ツイッターやインスタグラムなどのSNSには「リツイート」という便利機能がある。「Re(=再び)ツイート」する、つまり他人のツイートを自分のアカウントから“再”発信する機能のことだ。これによって誰でも手軽に情報を拡散できるようになった。しかし、このリツイートをしただけで「名誉毀損」などで訴えられるリスクがあることをご存じだろうか。新都心法律事務所の野島梨恵弁護士に話を聞いた。(清談社 角南 丈)

■あおり運転事件では無実の女性のデマが拡散

「うそはうそであると見抜ける人でないと(掲示板を使うのは)難しい」

 これはネット掲示板「2ちゃんねる」の創始者ひろゆき氏による2000年当時の発言だ。あれから20年近くたち、SNSや動画配信サイトなど多様なネットサービスが普及した今でも、真理を突いた言葉であることに変わりはない。

 今年8月に常磐道で発生した「あおり運転事件」。犯人の男が罪もないドライバーをあおった揚げ句に殴り掛かるというセンセーショナルなニュースが話題になったが、その際に犯人の男の車に同乗して犯行の様子を笑いながらガラケーで撮影していた女にも批判が相次いだ。「このガラケー女は誰だ!」「探し出せ!」と“特定祭り”に発展したが、その後にガラケー女として顔写真が拡散された女性はまったくの別人だった。

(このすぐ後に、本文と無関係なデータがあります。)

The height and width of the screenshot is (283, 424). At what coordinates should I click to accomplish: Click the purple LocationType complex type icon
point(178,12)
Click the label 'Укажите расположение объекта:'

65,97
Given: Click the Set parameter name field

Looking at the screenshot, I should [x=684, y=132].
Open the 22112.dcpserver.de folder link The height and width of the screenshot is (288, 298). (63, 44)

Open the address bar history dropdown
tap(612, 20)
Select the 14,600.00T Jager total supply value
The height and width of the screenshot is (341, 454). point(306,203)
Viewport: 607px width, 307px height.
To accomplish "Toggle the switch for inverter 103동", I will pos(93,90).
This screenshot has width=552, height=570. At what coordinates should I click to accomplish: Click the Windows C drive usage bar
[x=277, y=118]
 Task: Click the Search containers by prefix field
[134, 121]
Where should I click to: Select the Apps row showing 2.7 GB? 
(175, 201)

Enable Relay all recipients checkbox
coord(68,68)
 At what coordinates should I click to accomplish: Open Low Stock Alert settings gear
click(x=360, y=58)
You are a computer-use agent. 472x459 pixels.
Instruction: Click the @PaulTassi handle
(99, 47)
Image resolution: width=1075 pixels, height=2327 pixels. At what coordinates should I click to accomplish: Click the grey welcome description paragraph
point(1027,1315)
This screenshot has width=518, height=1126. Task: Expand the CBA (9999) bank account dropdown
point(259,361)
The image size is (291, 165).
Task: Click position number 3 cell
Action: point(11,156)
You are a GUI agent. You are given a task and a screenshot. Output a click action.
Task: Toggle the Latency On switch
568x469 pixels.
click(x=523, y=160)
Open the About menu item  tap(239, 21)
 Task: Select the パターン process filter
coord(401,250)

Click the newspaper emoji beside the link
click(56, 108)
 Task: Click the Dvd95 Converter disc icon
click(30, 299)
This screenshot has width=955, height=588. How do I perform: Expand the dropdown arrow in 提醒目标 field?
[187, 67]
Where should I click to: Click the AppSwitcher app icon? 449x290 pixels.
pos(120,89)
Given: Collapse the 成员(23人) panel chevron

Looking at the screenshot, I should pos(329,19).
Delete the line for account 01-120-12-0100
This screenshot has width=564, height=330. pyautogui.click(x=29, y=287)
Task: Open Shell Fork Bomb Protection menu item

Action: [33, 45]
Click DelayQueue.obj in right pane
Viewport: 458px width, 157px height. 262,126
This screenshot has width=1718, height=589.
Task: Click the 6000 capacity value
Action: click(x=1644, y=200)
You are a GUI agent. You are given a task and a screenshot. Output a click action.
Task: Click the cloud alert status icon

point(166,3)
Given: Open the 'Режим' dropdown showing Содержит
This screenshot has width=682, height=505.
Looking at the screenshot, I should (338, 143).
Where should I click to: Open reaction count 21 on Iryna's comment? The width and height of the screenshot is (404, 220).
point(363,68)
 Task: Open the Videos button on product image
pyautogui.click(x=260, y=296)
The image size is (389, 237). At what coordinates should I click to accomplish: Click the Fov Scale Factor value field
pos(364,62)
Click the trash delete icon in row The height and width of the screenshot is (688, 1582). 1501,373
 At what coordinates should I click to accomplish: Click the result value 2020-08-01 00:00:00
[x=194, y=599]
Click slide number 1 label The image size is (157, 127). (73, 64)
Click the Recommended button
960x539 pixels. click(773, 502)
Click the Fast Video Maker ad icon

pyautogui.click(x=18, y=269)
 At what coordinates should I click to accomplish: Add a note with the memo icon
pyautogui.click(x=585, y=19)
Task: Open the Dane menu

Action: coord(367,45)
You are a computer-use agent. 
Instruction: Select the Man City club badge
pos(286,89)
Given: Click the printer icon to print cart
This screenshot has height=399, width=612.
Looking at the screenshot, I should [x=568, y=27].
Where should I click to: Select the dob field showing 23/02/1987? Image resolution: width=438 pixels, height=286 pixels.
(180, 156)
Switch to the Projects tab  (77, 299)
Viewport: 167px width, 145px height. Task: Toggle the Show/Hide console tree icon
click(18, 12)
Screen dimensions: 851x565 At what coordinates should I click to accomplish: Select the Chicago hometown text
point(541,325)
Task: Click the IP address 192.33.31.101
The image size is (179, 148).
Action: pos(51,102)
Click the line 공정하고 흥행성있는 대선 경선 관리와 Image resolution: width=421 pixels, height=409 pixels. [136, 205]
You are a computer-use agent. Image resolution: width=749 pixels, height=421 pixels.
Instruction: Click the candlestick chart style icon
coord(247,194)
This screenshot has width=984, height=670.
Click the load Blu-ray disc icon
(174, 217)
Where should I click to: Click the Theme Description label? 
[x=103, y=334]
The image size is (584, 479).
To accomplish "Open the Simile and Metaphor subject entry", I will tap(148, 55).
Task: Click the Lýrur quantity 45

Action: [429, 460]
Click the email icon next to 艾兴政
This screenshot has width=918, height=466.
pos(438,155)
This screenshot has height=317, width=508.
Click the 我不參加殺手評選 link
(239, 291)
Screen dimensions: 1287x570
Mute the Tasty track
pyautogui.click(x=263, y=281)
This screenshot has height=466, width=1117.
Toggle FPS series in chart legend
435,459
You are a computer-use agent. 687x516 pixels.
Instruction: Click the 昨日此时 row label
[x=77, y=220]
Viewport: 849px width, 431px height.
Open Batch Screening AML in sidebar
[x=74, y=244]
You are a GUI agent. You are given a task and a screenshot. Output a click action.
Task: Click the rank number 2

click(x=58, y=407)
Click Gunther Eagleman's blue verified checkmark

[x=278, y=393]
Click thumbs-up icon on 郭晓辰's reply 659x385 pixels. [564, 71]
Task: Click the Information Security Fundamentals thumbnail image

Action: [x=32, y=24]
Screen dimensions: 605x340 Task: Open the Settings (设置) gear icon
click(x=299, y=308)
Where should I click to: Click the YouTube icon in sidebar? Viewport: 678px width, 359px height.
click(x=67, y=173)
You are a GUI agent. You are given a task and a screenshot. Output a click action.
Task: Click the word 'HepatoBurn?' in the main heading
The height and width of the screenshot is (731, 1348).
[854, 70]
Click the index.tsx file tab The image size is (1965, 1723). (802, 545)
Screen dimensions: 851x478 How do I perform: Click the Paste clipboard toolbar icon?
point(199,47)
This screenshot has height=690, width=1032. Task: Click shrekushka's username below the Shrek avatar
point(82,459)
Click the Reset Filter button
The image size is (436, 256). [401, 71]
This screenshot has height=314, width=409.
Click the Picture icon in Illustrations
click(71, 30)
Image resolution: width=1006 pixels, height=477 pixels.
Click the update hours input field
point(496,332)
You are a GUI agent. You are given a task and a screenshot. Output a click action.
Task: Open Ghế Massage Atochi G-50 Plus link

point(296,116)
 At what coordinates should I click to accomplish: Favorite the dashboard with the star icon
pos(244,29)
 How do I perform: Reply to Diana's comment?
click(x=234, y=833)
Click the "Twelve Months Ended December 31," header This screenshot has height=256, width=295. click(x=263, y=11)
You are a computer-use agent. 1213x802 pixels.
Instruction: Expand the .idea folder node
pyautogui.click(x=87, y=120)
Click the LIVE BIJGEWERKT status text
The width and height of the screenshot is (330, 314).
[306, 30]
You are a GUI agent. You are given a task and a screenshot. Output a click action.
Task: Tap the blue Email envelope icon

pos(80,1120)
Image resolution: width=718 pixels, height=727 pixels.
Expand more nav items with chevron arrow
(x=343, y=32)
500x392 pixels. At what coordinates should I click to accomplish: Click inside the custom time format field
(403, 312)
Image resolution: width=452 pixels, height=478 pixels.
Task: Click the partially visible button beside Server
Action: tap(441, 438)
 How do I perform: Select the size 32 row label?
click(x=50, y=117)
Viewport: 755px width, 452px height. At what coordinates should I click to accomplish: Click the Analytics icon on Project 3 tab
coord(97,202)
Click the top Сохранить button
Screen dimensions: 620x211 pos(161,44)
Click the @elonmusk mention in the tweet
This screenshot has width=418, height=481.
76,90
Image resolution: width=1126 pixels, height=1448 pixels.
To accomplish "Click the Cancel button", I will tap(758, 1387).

 身に覚えのないデマで個人情報が拡散され、不特定多数から誹謗中傷を受けた被害女性は代理人弁護士と会見を開き、デマ情報をツイート・リツイートした人間に対して法的措置を取る構えであることを表明。被害女性は「SNSで手軽に発信できる時代だが、責任を取れるのか考えてほしい」と訴えた。

 さらに最近は別な事案も起きている。橋下徹氏が、ジャーナリストの岩上安身氏によるリツイートで名誉を傷つけられたとして、慰謝料を求めていた裁判の判決が今年9月に大阪地裁で下された。裁判長はリツイートによる名誉毀損を認め、岩上氏は橋下氏に33万円の支払いを命じられたのだ。

■リツイートでの名誉毀損賠償額の相場は「10万〜20万円」
橋下氏の一件に限らず、リツイートが名誉毀損に該当するとされた判決は過去にもある。ちなみに名誉毀損が成立するには、「公然と」「事実を摘示し」「名誉を棄損する」という3つの要件が必要だ。ただし、それが公益目的の書き込みであり、かつ真実である場合には名誉毀損には当たらない。

 2014年、東京地方裁判所において、リツイートの責任を問う判決が下されている。この判決では、「リツイートも、ツイートをそのまま自身のツイッターに掲載する点で、自身の発言と同様に扱われるものである」とされ、原告に対して慰謝料の支払いが命じられている。

「この裁判で原告は『リツイートした内容は元々、自分が発信したものではない』という趣旨の主張を展開しました。しかし裁判所は、リツイートであってもツイートと同じように損害賠償請求は可能である、というふうに結論づけたのです」

※中略

■裁判所がリツイートに厳しい意外な理由とは!?

だがこれは当然のことだ。自分の隣にいる人物が「A氏はうそつきでアホだ!」「死ね、殺すぞ!」などと大声で事実無根の侮辱や脅し文句を叫んだとしよう。それを聞いた自分も同様に叫べば罪に問われるのは、実社会でも同じである。

 SNSという拡声器は、こうした当たり前の感覚すらもまひさせてしまうのだ。

「デマや侮辱などをリツイートされた人は、『事実確認もしていないのに、何てものを拡散してくれたんだ』と思うのは当然のことです。リツイートした側は軽い気持ち拡散したつもりでしょうが、リツイートされた側は、半永久的に自分のネガティブな情報がネット上に残ってしまう可能性もありますからね」

 とはいえ、過去のリツイートをめぐる裁判所の判決などは、このネット社会においては若干厳しすぎるという印象を抱く人も多いだろう。だがそれにも理由があるようだ。

「少し前に世間を騒がせた岡口基一裁判官は、ブリーフ一丁姿の自撮り写真などをSNSに投稿し、最高裁から『表現の自由を逸脱している』『裁判官に対する国民の信頼を損ねた』と戒告処分を下されました。これはあくまでも私の個人的な印象ですが、裁判所はツイッターなどSNSを用いて容易に、あるいは不用意に情報が拡散されてしまう今のネット社会のあり方について、相当警戒しているのではないかと感じています」

 玉石混交の情報が飛び交うネット社会の中で、与太話を真に受けて拡散してしまうと、思わぬしっぺ返しを食らうことになるかもしれない。